REQUIRED WORK -
Without any pictures, reproduce exactly the lines running from the line containing "Instruction: Switch to the Ticks tab" through the end of the entries.

DATA FOR ANALYSIS -
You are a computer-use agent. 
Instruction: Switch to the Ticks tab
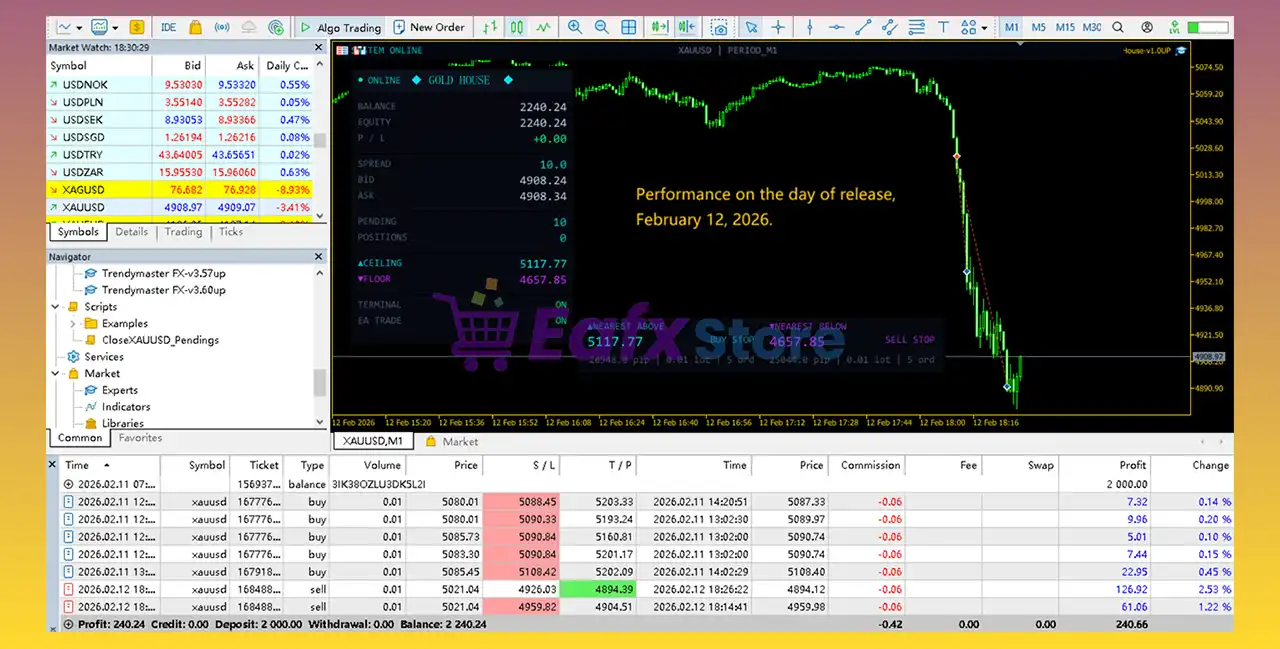[231, 232]
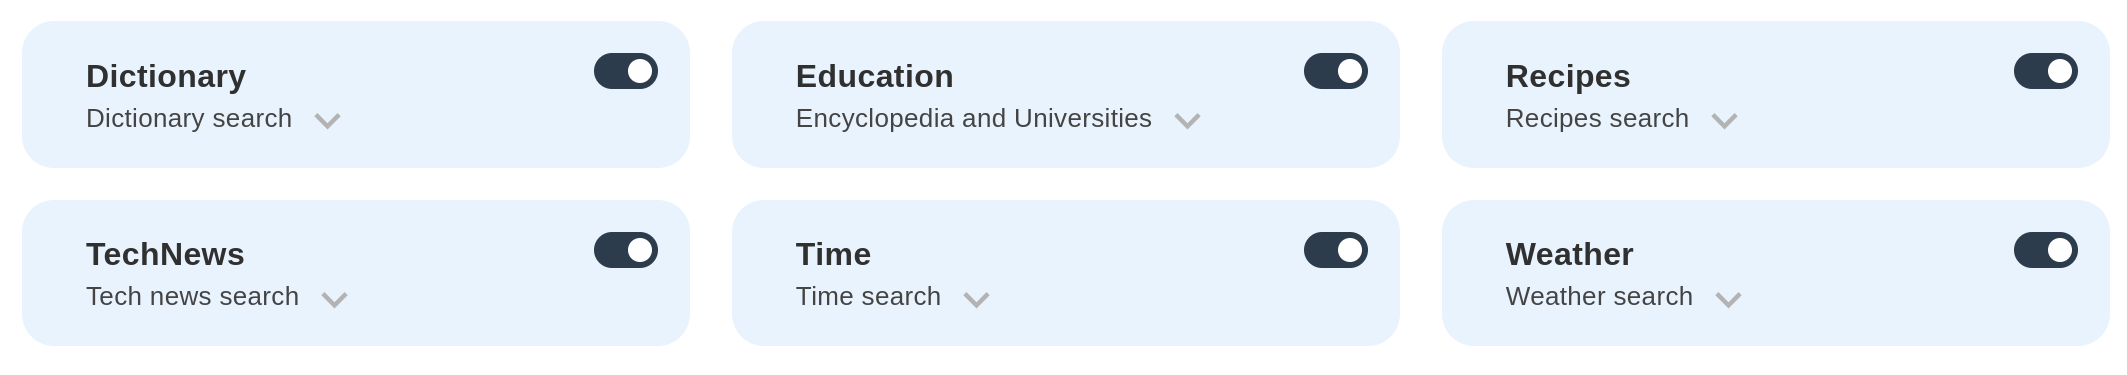
Task: Expand the Time search chevron arrow
Action: (977, 300)
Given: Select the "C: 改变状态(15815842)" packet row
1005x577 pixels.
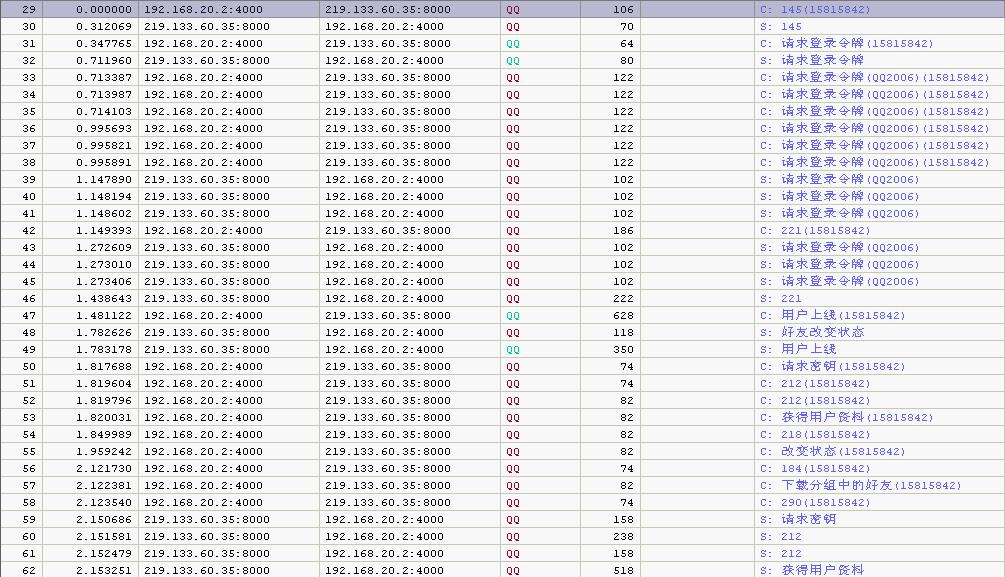Looking at the screenshot, I should 832,452.
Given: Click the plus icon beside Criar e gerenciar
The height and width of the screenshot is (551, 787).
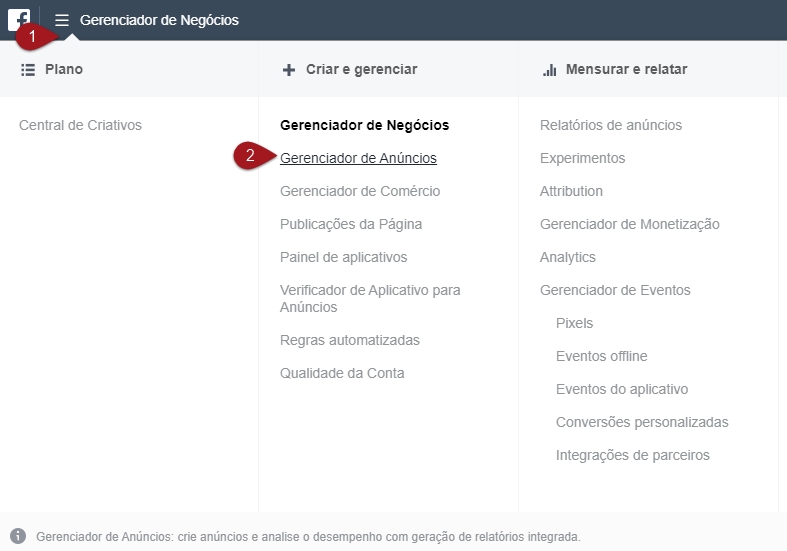Looking at the screenshot, I should 289,70.
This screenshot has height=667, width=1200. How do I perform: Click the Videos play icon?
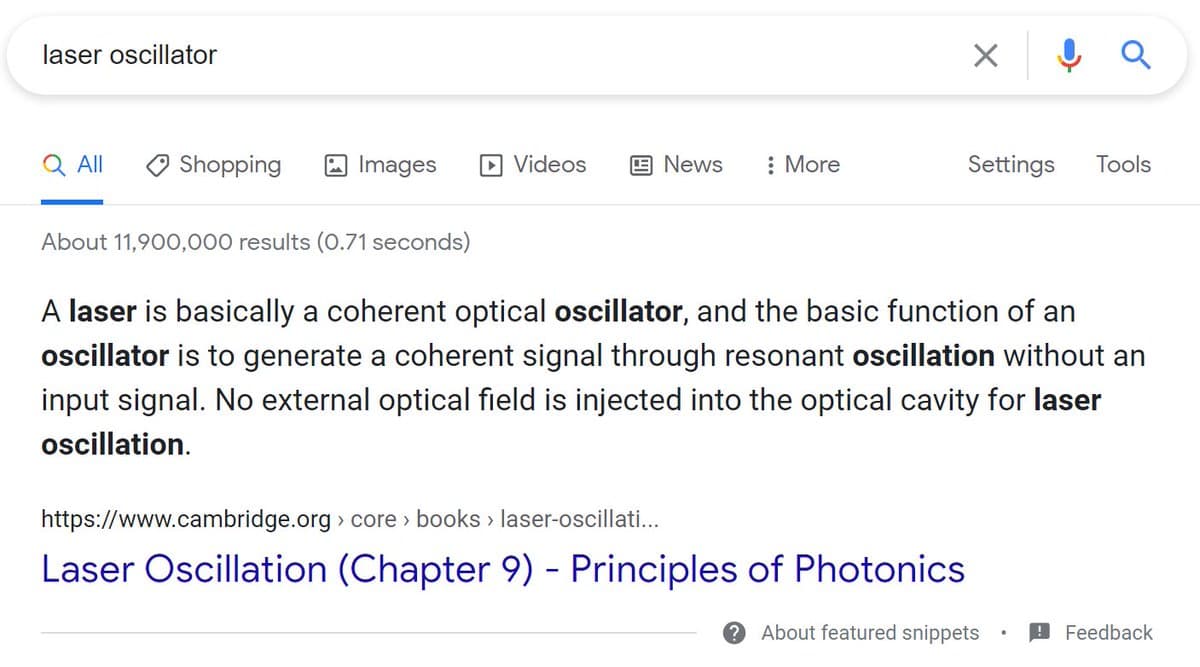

WORKED SOLUTION -
Instruction: Switch to the Ticks tab
[231, 232]
Task: Expand the Time search chevron arrow
Action: (977, 300)
Given: Select the "C: 改变状态(15815842)" packet row
1005x577 pixels.
Looking at the screenshot, I should 832,452.
Given: Click the plus icon beside Criar e gerenciar
The height and width of the screenshot is (551, 787).
Looking at the screenshot, I should 289,70.
This screenshot has height=667, width=1200. How do I perform: Click the Videos play icon?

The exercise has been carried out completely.